'''

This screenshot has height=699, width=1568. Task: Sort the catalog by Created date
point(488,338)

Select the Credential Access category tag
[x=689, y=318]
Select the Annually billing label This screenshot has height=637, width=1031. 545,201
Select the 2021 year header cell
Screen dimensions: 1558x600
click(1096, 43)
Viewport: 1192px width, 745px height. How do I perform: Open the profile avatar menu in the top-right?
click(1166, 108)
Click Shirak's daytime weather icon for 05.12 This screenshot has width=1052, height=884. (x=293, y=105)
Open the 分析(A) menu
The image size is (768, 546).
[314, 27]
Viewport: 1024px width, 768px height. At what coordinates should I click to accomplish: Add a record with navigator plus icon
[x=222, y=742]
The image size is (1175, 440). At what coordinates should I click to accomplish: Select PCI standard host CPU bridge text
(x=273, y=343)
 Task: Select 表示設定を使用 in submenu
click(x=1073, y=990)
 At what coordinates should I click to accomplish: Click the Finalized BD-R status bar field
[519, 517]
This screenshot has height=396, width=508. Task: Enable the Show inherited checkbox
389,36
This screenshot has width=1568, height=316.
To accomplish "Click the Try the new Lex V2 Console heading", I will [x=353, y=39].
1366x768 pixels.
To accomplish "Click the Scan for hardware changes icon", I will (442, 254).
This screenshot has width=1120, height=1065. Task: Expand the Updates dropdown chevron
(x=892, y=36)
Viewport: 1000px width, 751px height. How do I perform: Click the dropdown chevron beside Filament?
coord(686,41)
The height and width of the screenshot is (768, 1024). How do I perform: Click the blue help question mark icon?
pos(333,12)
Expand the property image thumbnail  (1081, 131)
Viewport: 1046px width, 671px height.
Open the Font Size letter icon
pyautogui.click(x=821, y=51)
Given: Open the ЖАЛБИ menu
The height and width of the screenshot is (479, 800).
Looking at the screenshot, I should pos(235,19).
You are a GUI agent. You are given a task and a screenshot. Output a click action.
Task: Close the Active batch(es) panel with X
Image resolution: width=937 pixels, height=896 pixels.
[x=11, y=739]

'''

* WHAT IS ASKED: Render as a Markdown table with the columns Row and Line, numbering each row and omitting blank lines, only the lines of the records beginning with the line containing "Viewport: 1046px width, 671px height." and continuing through the line containing "Looking at the".

* RESPONSE:
| Row | Line |
|---|---|
| 1 | Viewport: 1046px width, 671px height. |
| 2 | Open the Font Size letter icon |
| 3 | pyautogui.click(x=821, y=51) |
| 4 | Given: Open the ЖАЛБИ menu |
| 5 | The height and width of the screenshot is (479, 800). |
| 6 | Looking at the screenshot, I should pos(235,19). |